Here’s another story that could be filed under surprising results. People who are exposed to story spoilers may enjoy the subsequent plot more than those who were not tipped off ahead of time. This was true even for mysteries and thrillers.
Nicholas Christenfeld and Jonathan Leavitt of the University of California at San Diego took 12 classic short stories, many of which were either pure mysteries or contained at least one surprising twist, and added some spoilers to the beginning. Each version of each story (spoiled and unspoiled) was read by at least 30 volunteers (none of whom had prior familiarity with the works).
In all cases, the readers significantly preferred the spoiled versions, even when the introductory paragraph gave away the answer to the mystery or ‘ruined’ the surprise ending. Apparently, knowing who done it ahead of time can actually enhance the pleasure of reading a mystery, rather than detracting from it.
It’s not clear why this should be so. One possibility advanced by the researchers is that the main enjoyment derived from a story does not come from the plot itself, but rather from the way a storyteller crafts his words. If so, a spoiler may actually create anticipation to see how the author will take the reader to the pre-revealed end.

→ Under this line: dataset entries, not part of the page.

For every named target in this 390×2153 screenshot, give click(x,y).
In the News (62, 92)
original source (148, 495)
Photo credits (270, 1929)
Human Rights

A few caveats for those eager to embrace this new license to spoil. First, not all spoiling is equal. For example, when the scientists tried inserting the spoiler paragraph into the center of the story rather than at the very beginning, readers didn’t like it as much. Second, this result may not hold true for movies or plays. And finally, it will probably make people mad when you spoil their books or movies for them, even if you explain that you’ve just done them a favor.